Search code examples
algorithmsearchfull-text-searchsearch-engineinformation-retrieval

Boolean vs non-boolean search


I'm having some issues trying to understand what a non-boolean search (if that makes sense) is. As far as I've figured out, a boolean search allows the use of AND, OR and NOT in the query. But what about the non-boolean search? I've read somewhere that that means you can search substrings, not just complete words, but I wanted to make sure I fully understand what each of one means. Also, maybe an example would help, like, is Google boolean or non-boolean? What about Oracle Text or Apahe Solr?


Solution

  • Non boolean search includes approaches that are not purely boolean model techniques1.

    Probably the most common example of such a method is the vector-space model.
    In this model, each document is a vector, represented by the words (or bi-grams,...) it contains. The dimension of each document is the number of terms in the vocabulary.

    The similarity in this model is done by creating a 'fake' document - which is the query, and comparing this fake document to any other document in the corpus. The more similar the document is to the query - the better the result is.

    A common similarity measure is cosine-similarity.
    This model goes well with the tf-idf model (The td-idf determines what is the value in each entry of each vector).

    Note that this is NOT boolean model. You do not oporate on 'sets', you compare similarity of vectors - this is entirely different model.
    In addition, this method has an important advantage - it returns a score associated to each document, and not only a boolean answer "relevant" or "not relevant".

    As-is vector-space does not allow AND,OR oporations, however this is easily solveable by doing 2-phase search. The first is using a boolean model to get candidates, and the 2nd is using vector-space to get a score for each document.


    Other models are building a language model out of a document - a language model is described as P(word|M) = the probability of the model M to generate the word.

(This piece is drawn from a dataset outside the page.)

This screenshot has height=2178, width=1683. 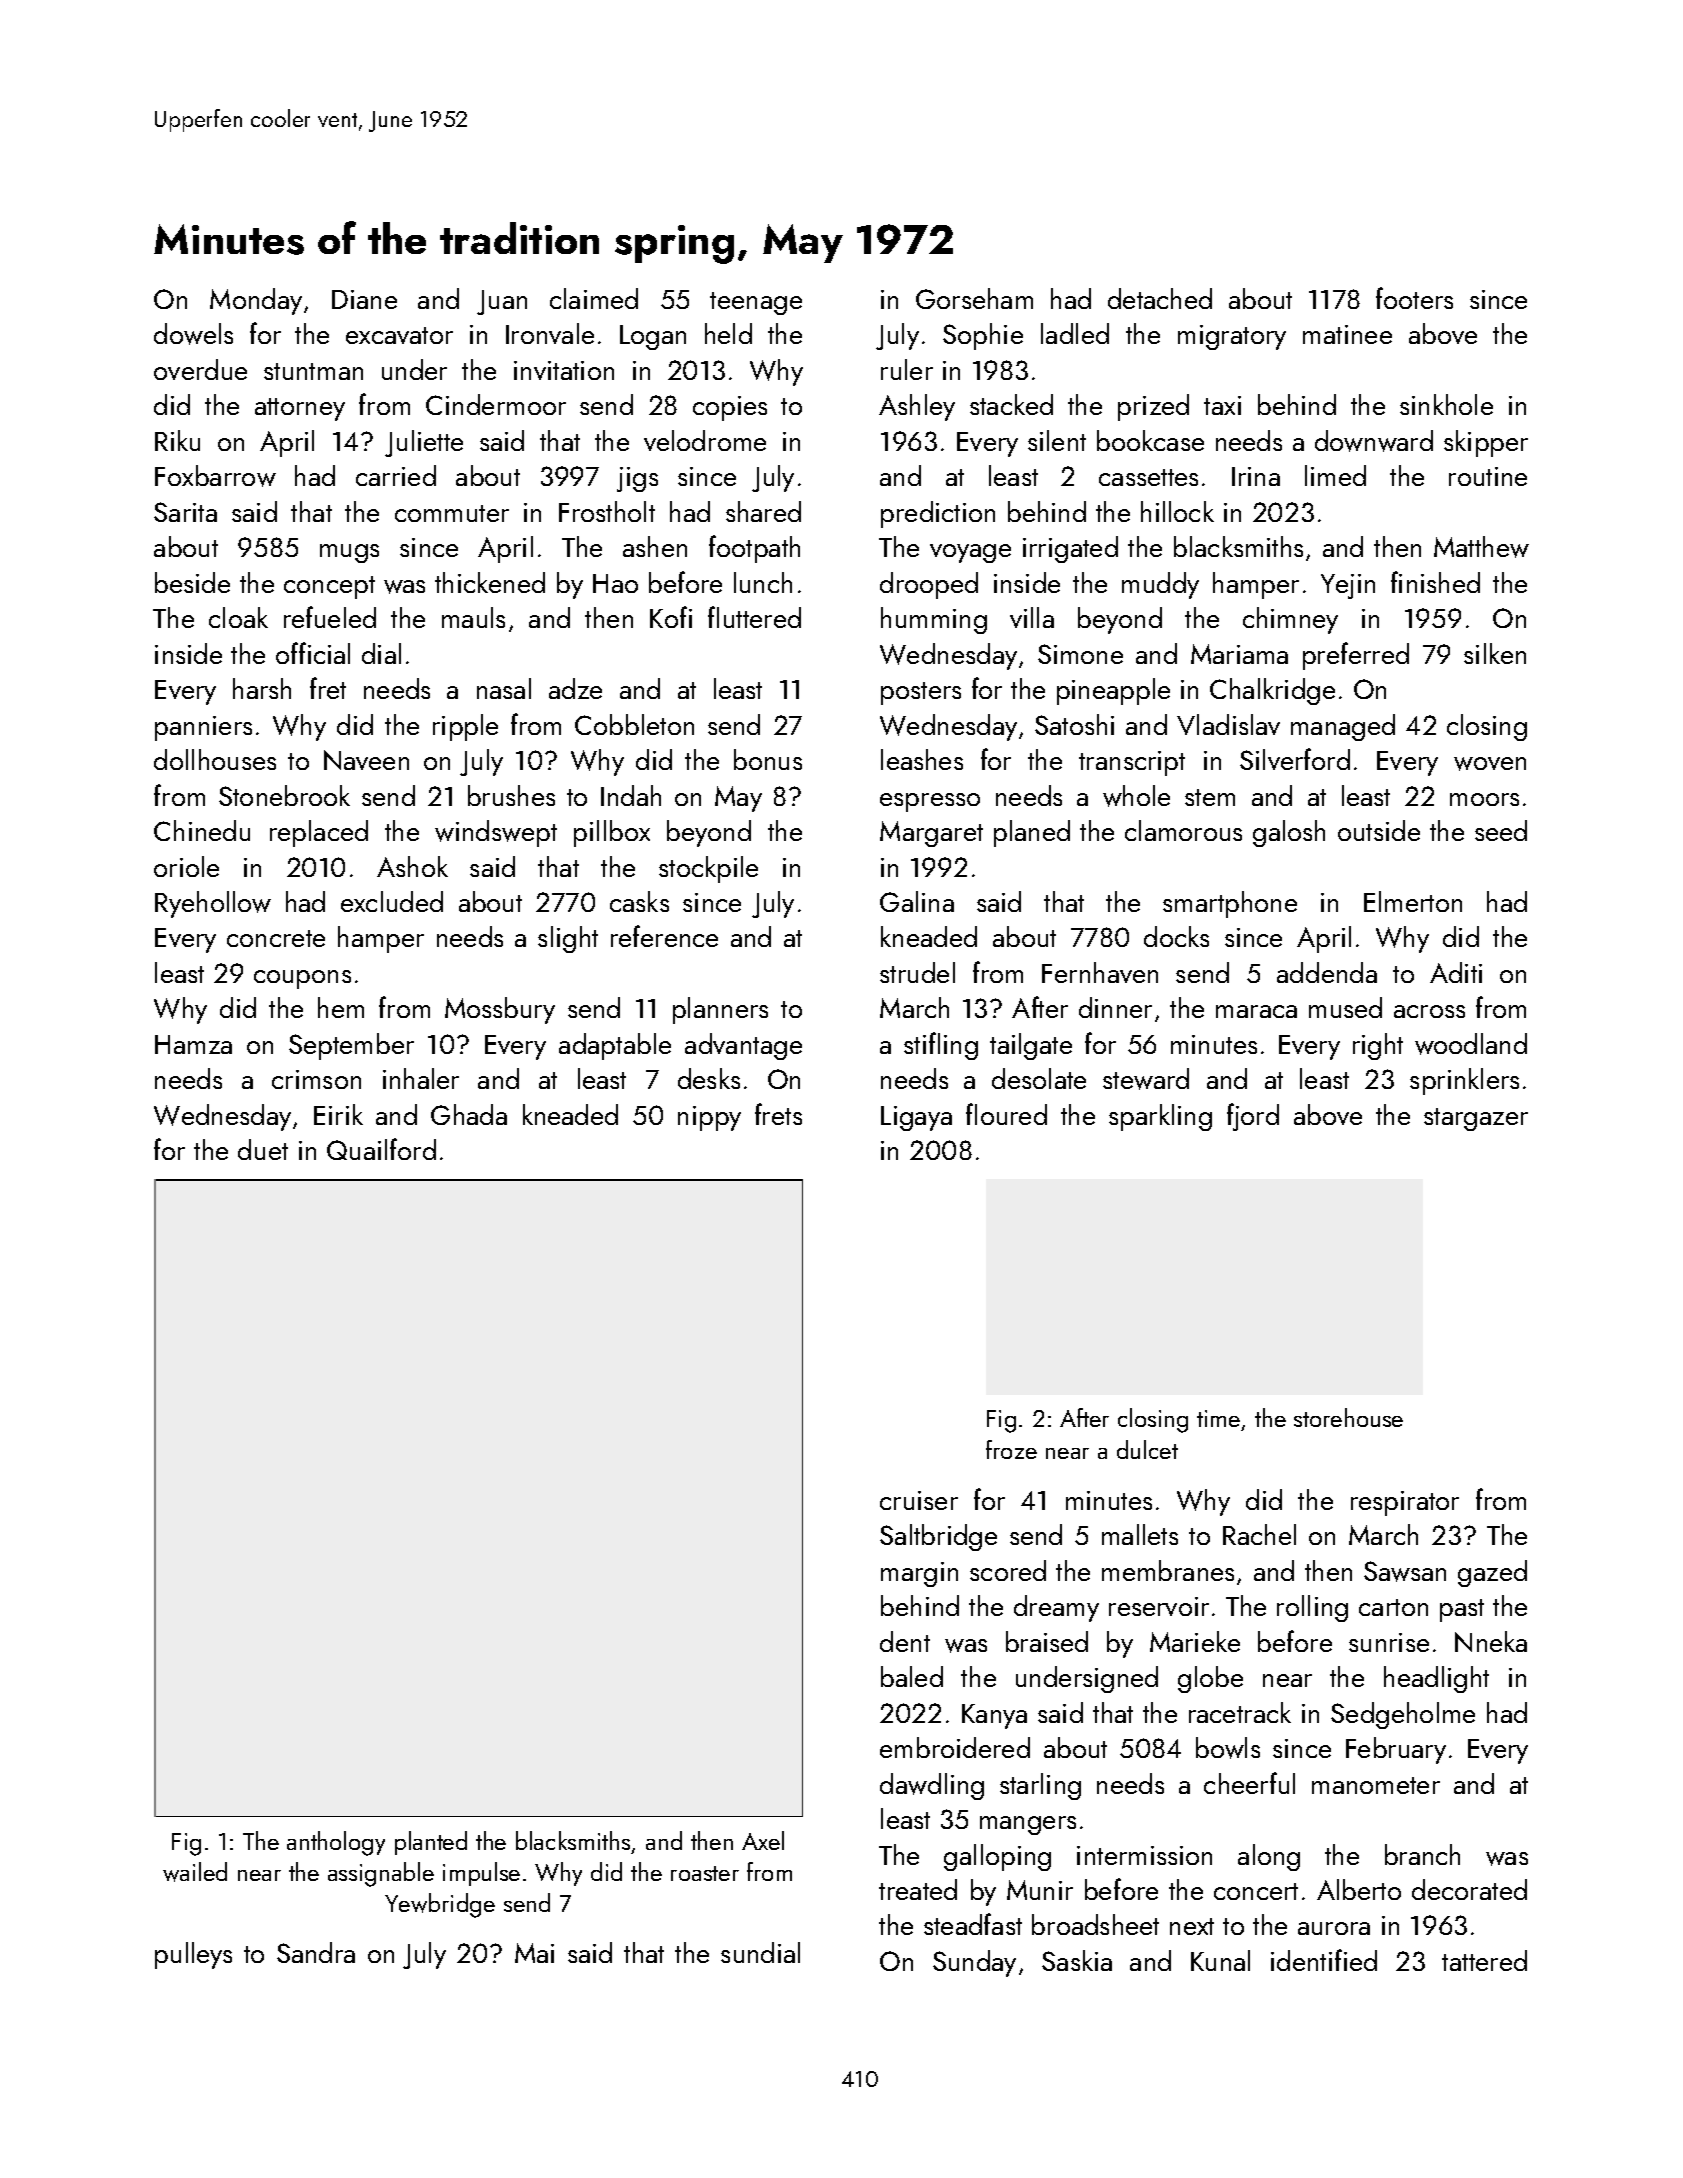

    A common language model is P(word|document) = #occurances(word,document)/|document|
    To avoid having probability zero - we usually add smoothing technique. a common technique is:

    P(word|document) =  alpha*#occurances(word,document)/|document| + (1-alpha)*#occurances(word,corpus)/|corpus|
    

    Now - when we have a query of more than one term: q=t1 t2 ... tn, we calculate:

    P(q|d) = P(t1|d)*P(t2|d)*...*P(tn|d)
    

    Note that this model actually allows AND semantics by setting alpha=1, and OR semantics by alpha!=1.


    (1) Boolean search is basically set terminology:

    Each term is associated with a set that contains all the documents that have this term in them. Now, you simply do set oporations on bunch of sets. AND is intersection, OR is union.